By the third store I knew I’d better call it quits and headed home to rest, hoping that would do the trick.
After doing my best to make an appointment to get a chest x-ray at my regular GP but being told they were full for the afternoon, they transferred me to a nurse on call.
Nurse: “You need to go the ER.”
Me: “Hmm. Ok, thanks for your recommendation
Nurse: “Mrs Fanning, Are you going to the ER?”
Me: “Um…well, not right now. Have a nice day!”
I made it to the evening, at which point M took me to urgent care where they confirmed a spontaneous pneumothorax and promptly sent me to the ER.
My request to avoid a chest tube surgery was met with a pat on the shoulder and a shake of the head by both surgeons. I warned them that my body was resistant to medication, and to please ensure I was sent to la-la land before they got in there. My last experience with this hadn’t gone so well, as I was no where near la-la land and felt every bit of that damned tube going through my chest.
They assured me that this time I would be far far away.
I was not. I was right there with them the whole time. The whole damned time.
But in all honesty I do not blame the doctors. After 16 mg of morphine and who knows how much versed, I felt like I’d not had a dose of children’s tylonel. The doctors kept looking at me wide-eyed wondering how I was still alert and functional.
It was as painful as I remember it, but the surgeons were as kind and gentle as one can be when probing a tube into one’s ribcage and pushing it down through your lung cavity. There were more tears than I wanted there to be, and since you have to be awake and restrained during the process, I did my best to hide my face under the blue sterile drape, as I detest crying in front of anyone and find that hiding is my best relief.
That and cursing. Poor doctors got an earful.
Mike could watch, but he couldn’t come near me, which was rather torturous for us both. At one point I looked up to see tears in his eyes as he watched me, and I could hardly stand it. I think that broke me more than the physical pain.
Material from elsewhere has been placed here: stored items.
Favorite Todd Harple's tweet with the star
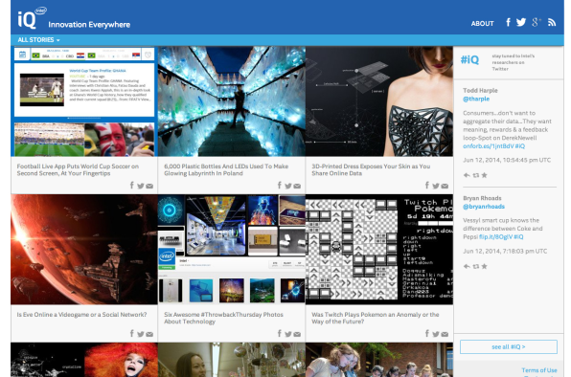pos(485,175)
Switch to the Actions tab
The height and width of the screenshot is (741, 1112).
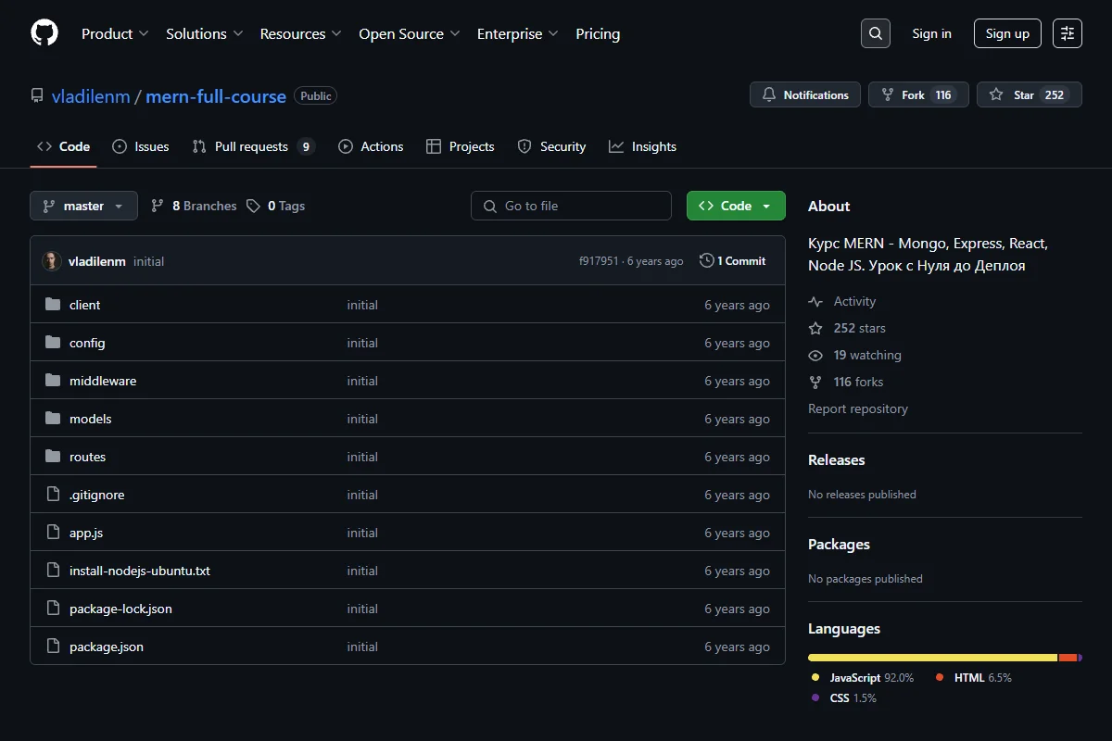(371, 146)
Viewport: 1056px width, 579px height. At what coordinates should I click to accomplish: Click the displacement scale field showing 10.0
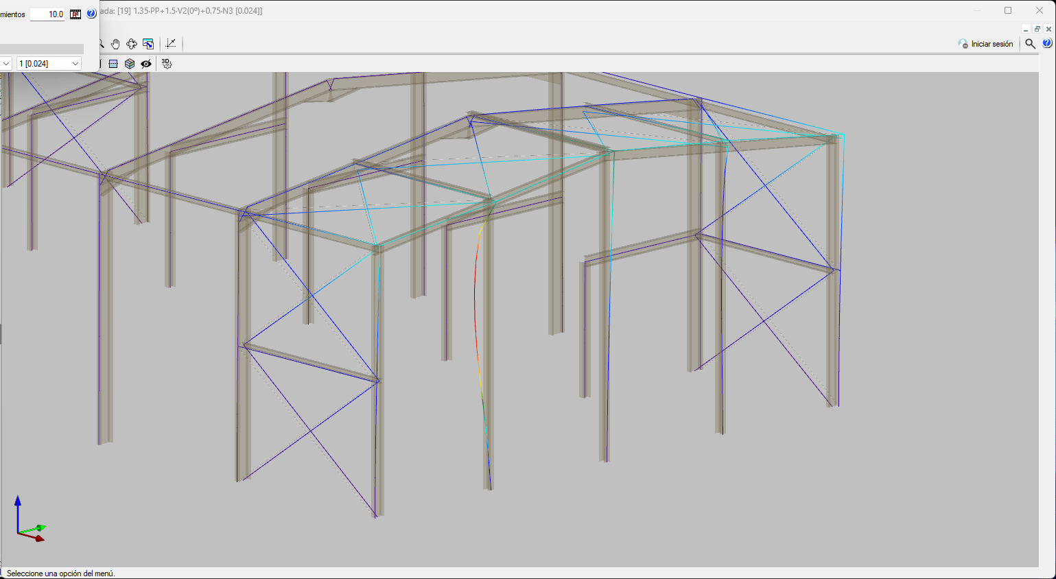tap(47, 14)
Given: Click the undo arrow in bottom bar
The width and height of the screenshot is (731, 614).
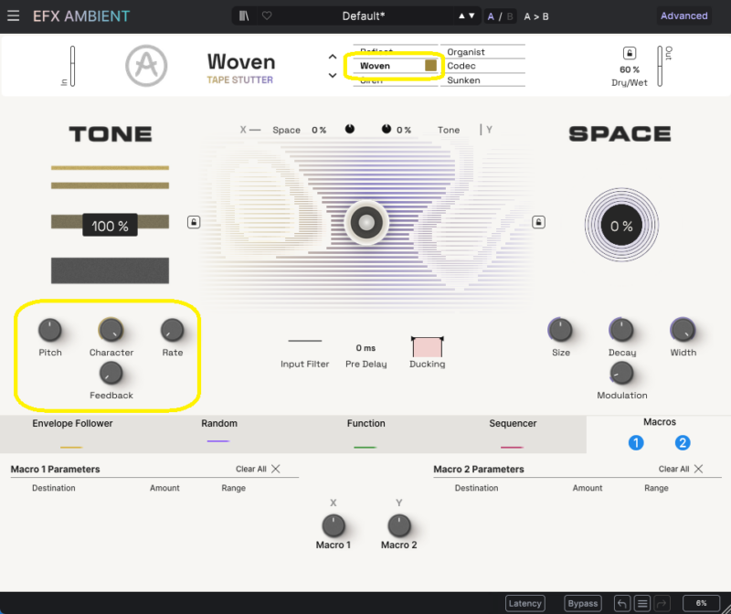Looking at the screenshot, I should (x=622, y=603).
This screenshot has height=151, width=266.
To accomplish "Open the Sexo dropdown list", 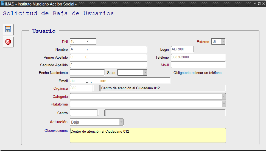I will pos(145,73).
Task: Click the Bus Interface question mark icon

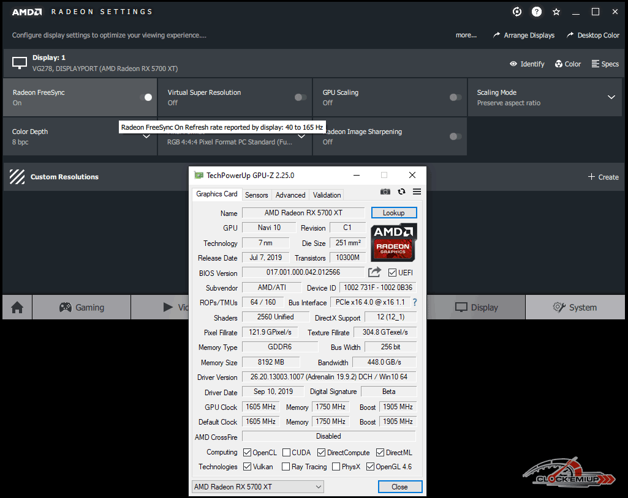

Pain is a funny thing. The more you resist it, the more difficult it is to bear. Once you let yourself acknowledge it’s there, your mind can go to another place and help you focus on something else.
And do you want to hear the really fun part? When the doctors were finally done and I was just beginning to adjust to the pain, they took a chest x-ray only to find that the tube didn’t go where it was supposed to. My lung was still down and they had to do it all over again.
I won’t tell you the word I used at this moment, but please use your imagination.
At this point it was three in the morning and I told Mike to go home to the dogs. The whole evening I was more concerned about them than I was about my lung, and I didn’t want him to watch any more of the nonsense I was going through.
The second time they didn’t bother to give me any more pain meds, as they weren’t making a difference and my heart rate had dropped too low.
When they moved me from the ER to admit me to the ICU upstairs, I saw the sun coming up from outside the window.
I don’t remember much after that, as they gave me Benadryl to help me sleep, and sleep I did. I awoke to both M and sweet sister sometime later that day, doing their due diligence in making me laugh at just about everything.
I do recall feeling some relief when I realized it was my right lung and not my left, where they would have had to dig right through my side tattoo. Thank God for the little things, perhaps that hummingbird is holding that side upright.
My last collapse they went in through the front, upper chest, not from the side. I think the latter was far more painful, personally.
Anywho, good times. They eventually discharged me with the chest tube, which they were able to remove several days later…to my delight and relief. Doc says if one more lung goes down they will need to go in and do whats called a full VATS surgery where they basically glue your lungs up.
Glue. Do you hear that lungs, DO YOU? You stay put.